Rencontres littéraires du lundi 15 février 2016 – Mairie du VIe. Avec l’écrivain Avraham Yehoshua, présentation et modération par Emile H. Malet.
Militant inassouvi du rapprochement entre Israéliens et Palestiniens, Avraham B. Yehoshua, considéré parmi les plus grands écrivains israéliens vivants, prix Médicis 2012, est venu présenter son dernier ouvrage au public parisien. L’écrivain, dont l’œuvre protéiforme est traduite en trente-cinq langues différentes et a déjà fait l’objet de trois réalisations cinématographiques, nous présente La figurante (Editions Bernard Grasset, 2016), narration intime des déchirures intérieures d’une native israélienne, aux horizons internationaux.

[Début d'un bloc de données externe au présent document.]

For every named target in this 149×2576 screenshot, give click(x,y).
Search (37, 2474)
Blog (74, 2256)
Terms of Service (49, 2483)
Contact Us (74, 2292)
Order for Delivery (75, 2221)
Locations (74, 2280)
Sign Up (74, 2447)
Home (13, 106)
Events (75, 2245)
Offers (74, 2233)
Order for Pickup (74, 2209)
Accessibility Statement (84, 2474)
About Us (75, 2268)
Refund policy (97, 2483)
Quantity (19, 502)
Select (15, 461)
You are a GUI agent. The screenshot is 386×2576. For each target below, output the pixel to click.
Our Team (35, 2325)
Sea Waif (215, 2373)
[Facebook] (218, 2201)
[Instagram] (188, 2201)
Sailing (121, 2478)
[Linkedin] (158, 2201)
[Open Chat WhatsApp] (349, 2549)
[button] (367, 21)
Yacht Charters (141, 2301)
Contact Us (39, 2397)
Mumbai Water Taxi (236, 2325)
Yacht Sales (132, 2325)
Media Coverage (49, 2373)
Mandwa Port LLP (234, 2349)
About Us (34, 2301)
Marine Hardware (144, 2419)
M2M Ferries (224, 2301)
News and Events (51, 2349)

C’est la première fois qu’une femme est le personnage principal d’un de ses romans, « cela a donné à ma plume une certaine légèreté et une tendresse particulière », nous confesse cet écrivain âgé de 79 ans. Ce dernier ouvrage, c’est l’occasion du portrait délicat d’une musicienne qui ne trouve pas sa place en Israël. S’expatriant dans un orchestre hollandais, elle est rappelée par son frère à vivre pendant trois mois dans l’appartement de son enfance dans la Ville sainte de Jérusalem. A quarante-deux ans, Noga ne veut pas d’enfants, ce qui attriste tant sa famille que son mari, qui décide de la quitter. Les 398 pages relatent le retour de cette femme déterminée dans l’environnement instable de son pays natal, jouant la figurante et dont chaque nouvelle peau la rappelle à sa propre image et réveille des réminiscences passées.
« Il ne s’agit pas d’un roman d’engagement féministe, précise Avraham B. Yehoshua. Si elle ne veut pas d’enfants, ce n’est pas par une sorte d’ambition carriériste. On peut être Simone de Beauvoir et avoir un heureux ménage. La raison est qu’elle ne voit pas d’avenir pour Israël, du moins pas assez pour y faire naître des enfants. »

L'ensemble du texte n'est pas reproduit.